I majored in physics, so I have never been able to understand how anyone could think that a church could be founded by an egomaniac who is also a serial wife murderer. I hope someone who has a nuanced understanding of history will be able to provide a suitable URL.


One of the most common, most irritating (I have heard it so often) and yet most interesting dodges these days is;
"I am spiritual but not religious."

That is essentially saying the same thing. At any cost we must rid ourselves of the dreaded dogmas. I like Chesterton's point. Everyone lives by dogmas, the question is only which ones they live by.

But the "spiritual" person (sans dogma) is really just hedging their bets on the uncomfortable conviction (dogma?) that there really is something after this life. That frees the person up to decide their own moral code which usually involves very few difficult choices. All reminiscent of what C.S Lewis described as the belief in the "tame" God, the impersonal one that doesn't require any moral code or dogmas.

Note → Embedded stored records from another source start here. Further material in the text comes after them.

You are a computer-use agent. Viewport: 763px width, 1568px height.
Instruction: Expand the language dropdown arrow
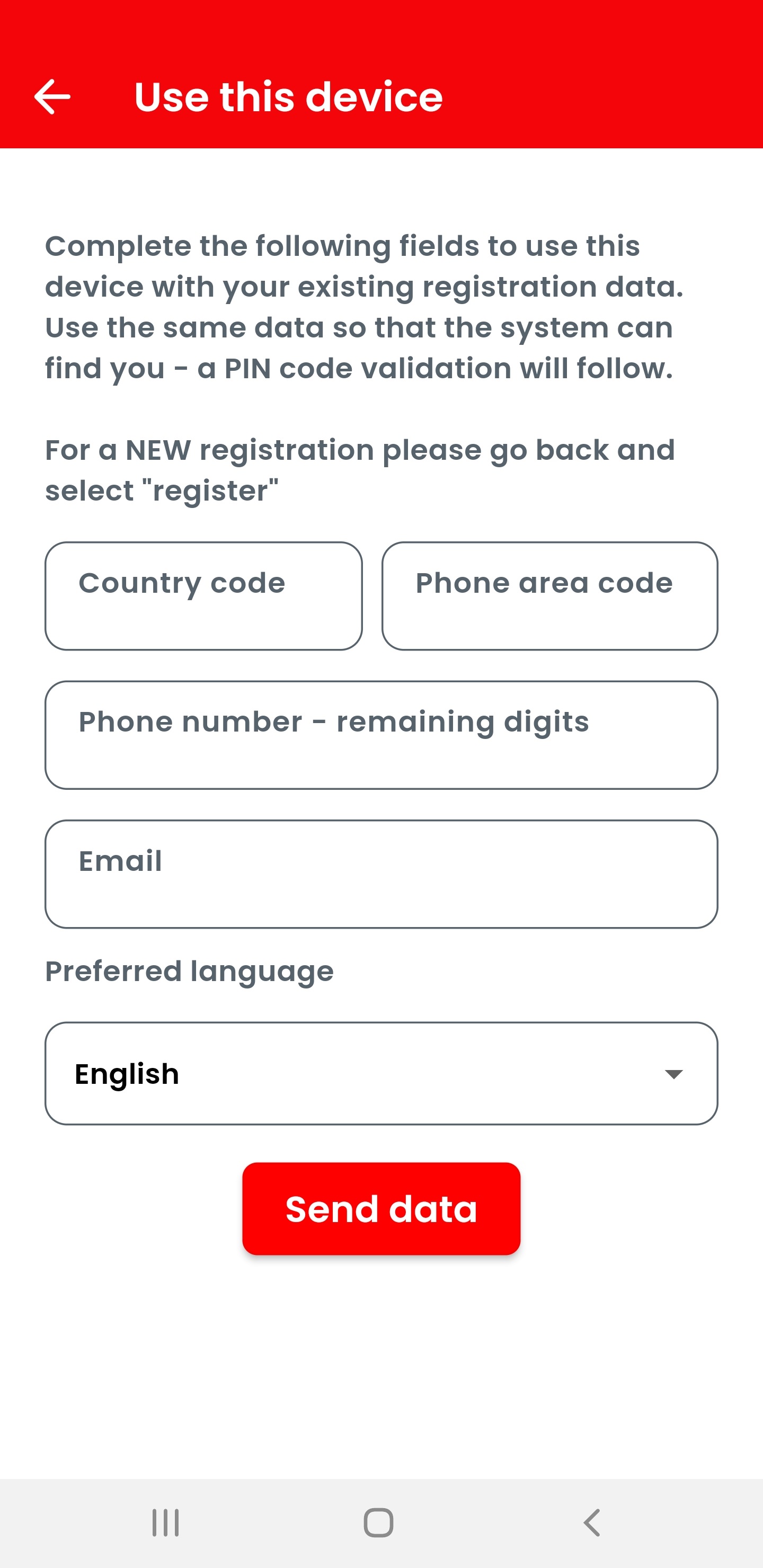coord(673,1074)
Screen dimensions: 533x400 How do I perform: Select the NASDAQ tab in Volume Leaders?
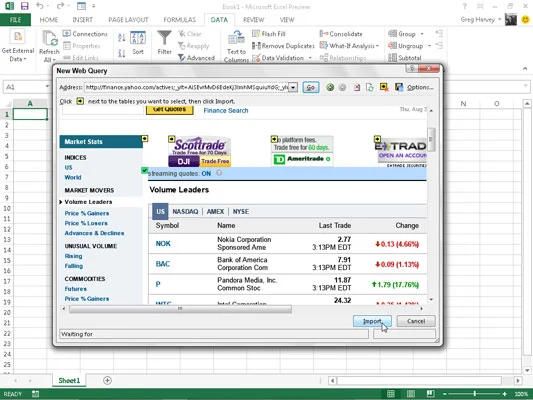(185, 211)
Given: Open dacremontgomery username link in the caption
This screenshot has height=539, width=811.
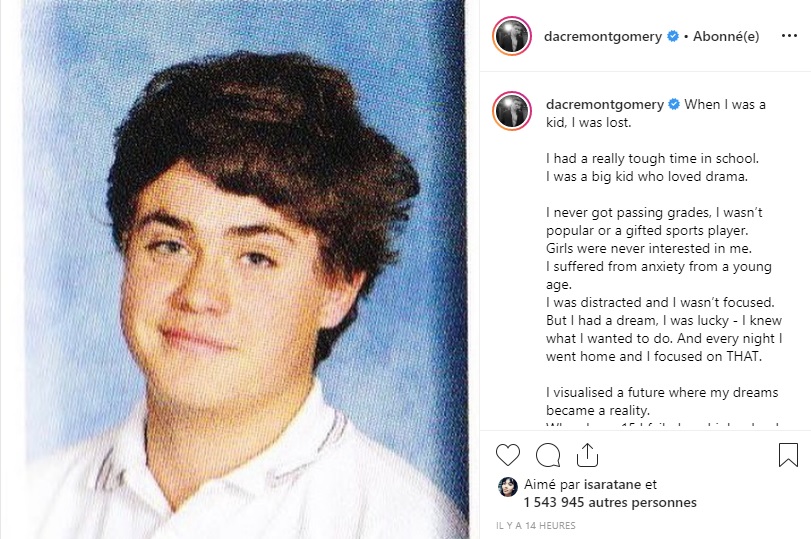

I heard a really good point from Mark Hart this afternoon. Many people think that when Adam and Eve sinned they were free to choose what was moral and what was not. But that was not what their freedom gave them. It only gave them the choice between good and evil. God had already determined what those were.

David K. Monroe

Charles E Flynn:

Yeah, it's tempting to dismiss Anglicanism as "a church founded by an egomaniac and serial wife killer" but the truth is much more nuanced than that. Anglicanism during the life of Henry VIII was basically Catholicism outside of the Pope's jurisdiction, and after Henry there was a struggle to bring it more in line with European Protestantism, and eventually the struggle was resolved with the Anglican church being a sort of malleable liturgical Protestantism. And outside of the UK and the US, the Anglican movement is a powerful voice for doctrinal orthodoxy and a vigorous engine of charity. And conservative Anglicanism in the US is often the "halfway house" for evangelicals returning to Rome.

I'm not trying to ignore the truly awful episodes in Anglican history (the stripping of the altars and dissolution of monasteries still makes me ill to think of if), but I think that in Anglicanism, regardless of the depravity of its "founder", God has managed to preserve a powerful witness for catholic spirituality within the Protestant community.


I am mystified by what relationship a major in physics may have with ecclesiastical history, but if you think Anglicanism is a church "founded by an egomaniac who is also a serial wife murderer," you really don't sound very interested in nuance. If I am wrong, as a Catholic for starters you might want to check out Louis Bouyer's book on Anglican spirituality. Or read Maisie Ward on Hannah More. Or... you get the idea. There is actually a whole lot of material out there, but not in quick-fix URL format. Mr. Monroe has it right.